Soft Power noktasından baktığımızda, bu gücün içeriye değil dışarıya bir konumlanış olduğu açıktır. Ülkeler bu güçlerini yaymak amacıyla enstitüler kuruyorlar. Goethe, Cervantes bunların en yaygın ve bilinenleri. Yunus Emre Enstitüsü de bu maksatla faaliyet gösteren bir kuruluş. Türkiye’nin ‘yumuşak gücü’nü dışarıya duyurmak ve yaymak. Evrensel karşılığı yüksek olduğu için bu faaliyetlerin uzun vadede iyi yönetildiklerinde amaçlarına varmaları imkansız değil. Kültürel strateji ve demokratik çoğulluğu, ülkenin tarih ve dil gücüyle birleştirdiğinde kendi gelişimini de güçlendireceği açık. Hele Türkçe’nin Doğu-Batı eksenindeki hattı göz önünde tutulduğunda ‘vazgeçilmez’ bir gereklilik olduğu da ortada.
Geçen hafta, Roma Yunus Emre Enstitüsü’nün davetlisi olarak hem 21. Mart Dünya Şiir Günü etkinliğine katıldım hem de Türkiye’de Modern Şiiri Aramak başlığıyla bir konuşma yaptım.

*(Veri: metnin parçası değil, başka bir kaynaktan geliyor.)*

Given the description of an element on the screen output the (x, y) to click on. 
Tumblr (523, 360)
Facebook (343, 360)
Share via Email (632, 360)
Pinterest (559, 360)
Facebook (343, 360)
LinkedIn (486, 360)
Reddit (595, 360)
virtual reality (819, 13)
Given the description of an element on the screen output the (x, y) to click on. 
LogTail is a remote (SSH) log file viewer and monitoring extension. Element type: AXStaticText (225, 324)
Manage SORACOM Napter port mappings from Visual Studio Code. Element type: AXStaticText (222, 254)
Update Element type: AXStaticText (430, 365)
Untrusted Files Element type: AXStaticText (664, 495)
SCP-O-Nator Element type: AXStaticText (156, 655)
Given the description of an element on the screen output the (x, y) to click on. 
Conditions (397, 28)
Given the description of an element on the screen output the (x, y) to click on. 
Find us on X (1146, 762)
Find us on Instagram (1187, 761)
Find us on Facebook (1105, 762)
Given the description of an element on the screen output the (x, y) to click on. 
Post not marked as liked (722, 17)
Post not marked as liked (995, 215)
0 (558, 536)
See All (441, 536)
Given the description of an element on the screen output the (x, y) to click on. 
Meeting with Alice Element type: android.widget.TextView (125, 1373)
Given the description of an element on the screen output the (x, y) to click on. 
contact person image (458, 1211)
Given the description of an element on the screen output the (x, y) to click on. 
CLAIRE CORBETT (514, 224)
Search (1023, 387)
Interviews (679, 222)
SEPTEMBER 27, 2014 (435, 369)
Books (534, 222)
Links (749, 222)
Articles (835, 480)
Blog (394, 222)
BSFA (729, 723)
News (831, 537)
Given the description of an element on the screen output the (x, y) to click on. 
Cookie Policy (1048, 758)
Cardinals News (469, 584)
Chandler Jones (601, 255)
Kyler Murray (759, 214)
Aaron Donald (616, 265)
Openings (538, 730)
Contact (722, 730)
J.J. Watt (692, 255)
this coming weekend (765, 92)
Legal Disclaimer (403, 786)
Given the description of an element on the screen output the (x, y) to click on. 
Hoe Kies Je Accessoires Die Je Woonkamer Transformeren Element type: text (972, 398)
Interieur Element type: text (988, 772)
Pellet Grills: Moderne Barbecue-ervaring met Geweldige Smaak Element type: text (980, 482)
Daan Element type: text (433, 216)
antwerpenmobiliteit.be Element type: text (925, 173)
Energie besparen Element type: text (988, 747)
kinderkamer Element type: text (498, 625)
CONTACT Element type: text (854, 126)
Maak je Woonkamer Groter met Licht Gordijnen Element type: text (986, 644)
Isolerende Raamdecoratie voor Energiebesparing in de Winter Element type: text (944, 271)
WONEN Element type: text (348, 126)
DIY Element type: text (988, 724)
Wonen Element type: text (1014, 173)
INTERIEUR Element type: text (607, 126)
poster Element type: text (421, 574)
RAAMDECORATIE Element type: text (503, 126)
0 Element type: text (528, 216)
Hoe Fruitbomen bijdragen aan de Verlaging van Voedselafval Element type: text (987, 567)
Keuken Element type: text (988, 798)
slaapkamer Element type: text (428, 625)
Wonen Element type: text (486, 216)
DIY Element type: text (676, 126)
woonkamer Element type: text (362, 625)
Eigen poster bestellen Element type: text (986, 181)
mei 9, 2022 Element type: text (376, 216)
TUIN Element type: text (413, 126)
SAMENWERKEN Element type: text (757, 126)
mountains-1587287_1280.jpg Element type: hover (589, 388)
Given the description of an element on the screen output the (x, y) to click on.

Avrupa Kültür Enstitüleri Birliği’nin organize ettiği toplantı da bir kere daha gördüm ki Türkiye, Avrupa’nın bir parçası değil ‘kolu’. Zaten, Yunus Emre Enstitüsü’ndeki konuşmamda bu ayrımın değerini de vurguladım. Modern şiir bağlamında baktığımızda, Modern Türk Şiiri’nin ‘Avrupa’nın bir kolu’ olma gerçekliğinin, Avrupalı entelektüel ve yayıncılar tarafından ıskalanması kadar Türkiye kültürel stratejisini yürütenlerin bu zenginlikten habersiz olmalarını doğurduğu anlamsız sonuçlardan söz ettim. Hala aynı kanaatteyim ki iki yüz yılı bulan ‘Batılılaşma’ maceramızın en özgün ve yaratıcı tarafı modern edebiyatımız ve şiirimizdir.
***
Klasik Türk şiiri nasıl geçmişte, İran ve Arap şiirini alt ederek kendisine özgü bir orijinallik kazanmışsa, aynı şekilde Batı şiirinden başta etkilenmekle yola modern şiirimiz yine kısa zamanda kendi modern özgünlüğüne kavuşmuştur. Bu toplum kadar zor dilimizin mucizesidir. Türkçe hayat ve coğrafyamız kadar zor bir dildir evet ama bu zorluk onun yaratıcı hamlelerini güçlendiren ‘soft power’ durumundadır. Umuyor ve bekliyorum ki, kurumsal özgüvenini kendi kültürel gücünün derinliğinden alan ve bu derinliği stratejik hamlelerle dünyaya sunma hedefini güden Yunus Emre Enstitüleri uzun vadede Türkiye’nin ruhunu hep diri tutarlar.